The other case is one who learns Torah. Chazal determined: "One who teaches Torah to his friend’s son is as if he gave birth to him" (Sanhedrin 19b). If the teacher is like one who begot him, then the student must be like one who was born. Thus, the same concept as conversion, with the radical change from non-Jew to Jew, occurs when one goes from being unlearned to learned.

Two friends were educated and played together; then a change came. One stayed home, while the other went off to yeshiva. After a while, they meet back at home, and their conversation is no longer natural. The friend who learned Torah is somehow a new person, not who he was before.

There are 613 mitzvot, corresponding to 365 sinews and 248 limbs/organs. These are the soul and root from which the body receives its vitality. If a person performed a mitzva or refrained from a transgression, he gave life to a body part. If he failed to perform a mitzva or transgressed, he damaged a body part. This is because the spirit of life is connected to mitzvot. For a non-Jew, the pipes of his nourishment are fed by a lower wellspring. If he converted, he was infused with a new soul and wellspring, and pipes were opened, turning him into a new person.
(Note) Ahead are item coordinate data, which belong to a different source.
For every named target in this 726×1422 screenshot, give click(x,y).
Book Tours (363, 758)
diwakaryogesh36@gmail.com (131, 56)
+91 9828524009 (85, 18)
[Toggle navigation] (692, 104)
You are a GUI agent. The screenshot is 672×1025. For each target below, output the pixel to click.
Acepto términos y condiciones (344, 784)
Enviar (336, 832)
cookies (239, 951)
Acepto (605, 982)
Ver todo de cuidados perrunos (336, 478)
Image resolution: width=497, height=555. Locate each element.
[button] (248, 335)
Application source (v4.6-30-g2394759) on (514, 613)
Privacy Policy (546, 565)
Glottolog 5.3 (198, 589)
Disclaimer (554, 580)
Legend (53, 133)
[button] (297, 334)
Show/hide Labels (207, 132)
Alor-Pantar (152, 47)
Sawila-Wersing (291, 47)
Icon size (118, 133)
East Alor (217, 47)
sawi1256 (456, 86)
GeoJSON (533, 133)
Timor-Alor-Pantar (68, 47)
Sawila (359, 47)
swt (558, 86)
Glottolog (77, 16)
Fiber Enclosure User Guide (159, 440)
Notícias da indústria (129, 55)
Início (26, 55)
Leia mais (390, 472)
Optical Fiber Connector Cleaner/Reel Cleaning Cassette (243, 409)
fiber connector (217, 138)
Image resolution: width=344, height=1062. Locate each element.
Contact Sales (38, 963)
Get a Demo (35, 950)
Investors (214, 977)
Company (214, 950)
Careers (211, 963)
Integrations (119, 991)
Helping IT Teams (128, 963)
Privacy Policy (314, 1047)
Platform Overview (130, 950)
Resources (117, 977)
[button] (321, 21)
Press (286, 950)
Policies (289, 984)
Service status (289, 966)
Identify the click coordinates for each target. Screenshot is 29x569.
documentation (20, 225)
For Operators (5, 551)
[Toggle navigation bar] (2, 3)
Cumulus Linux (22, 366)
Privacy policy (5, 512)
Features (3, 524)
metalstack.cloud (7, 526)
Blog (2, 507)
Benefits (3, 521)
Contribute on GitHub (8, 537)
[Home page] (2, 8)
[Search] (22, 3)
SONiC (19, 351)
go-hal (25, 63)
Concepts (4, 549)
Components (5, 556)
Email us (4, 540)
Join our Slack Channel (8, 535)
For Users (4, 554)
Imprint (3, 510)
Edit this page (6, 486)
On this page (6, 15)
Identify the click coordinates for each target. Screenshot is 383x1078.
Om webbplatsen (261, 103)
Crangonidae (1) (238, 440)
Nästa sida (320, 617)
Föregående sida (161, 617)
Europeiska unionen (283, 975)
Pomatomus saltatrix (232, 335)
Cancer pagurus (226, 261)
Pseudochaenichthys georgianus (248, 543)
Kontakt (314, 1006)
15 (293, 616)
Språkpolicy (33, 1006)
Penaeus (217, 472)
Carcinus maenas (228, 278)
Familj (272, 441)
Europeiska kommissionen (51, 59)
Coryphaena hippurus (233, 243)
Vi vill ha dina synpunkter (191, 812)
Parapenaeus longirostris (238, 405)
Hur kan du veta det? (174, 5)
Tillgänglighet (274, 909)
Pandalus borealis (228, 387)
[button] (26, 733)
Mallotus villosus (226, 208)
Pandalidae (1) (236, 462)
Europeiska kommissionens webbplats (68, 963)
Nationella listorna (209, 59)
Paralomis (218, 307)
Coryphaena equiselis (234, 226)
However, the world is divided into levels. That which is considered the soul of the lower level is considered physical for the higher level. Just like a person’s body receives vitality from the soul of a mitzva, so too a mitzva needs to receive a soul from the higher level; that soul is the Torah. In fact, the mitzva lacks its liveliness without the Torah behind the mitzva. Also, just as a person is reborn through conversion, so is a Jew reborn through Torah study.

There are people who study Torah and there is the study of Torah. One who studies enough becomes a "study of Torah" and a "son of Torah." This is not so for all other intellectual disciplines, in which the student and the discipline are disconnected and the person’s being is not affected by it. There, the person controls the wisdom, and the wisdom does not control him. Regarding one who masters Torah, the Torah takes him over and leaves its imprint on him, pours its spirit on him, and makes him a new person. A studied page of Talmud is not just new information; it is a "liquid" that intermingles with his blood and spreads throughout one’s body and being. He thinks differently and has different manners and attributes. If one cannot touch the difference or immediately see it, it is because of his lack of perception.

Sometimes even the Torah observant miss this point. If they lack appreciation of Torah, they view its study as just one more of the 613 mitzvot. For such people, the Torah and the mitzva to learn it lack the power to change one’s day and certainly one’s life. They think that Torah is only for those who study it professionally, whereas the rest can suffice with reciting Kriat Shema twice a day. They think that this suffices to teach their children, as the parents do not feel inspired by the prospect of more. More than a few even do not respect those who study intensely, thinking that they do it for their enjoyment and view them as not contributing to the world.

Before the poor shepherd Akiva was "born" into Rabbi Akiva, he was the symbol for the ignorant people of the world. He was ignorant but not evil or disrespectful of mitzvot. He was humble and good and just was missing a desire to embrace the study of Torah. But this was not so, for the gemara (Pesachim 49b) told of his hostility toward Torah scholars; it was ignorance as an approach.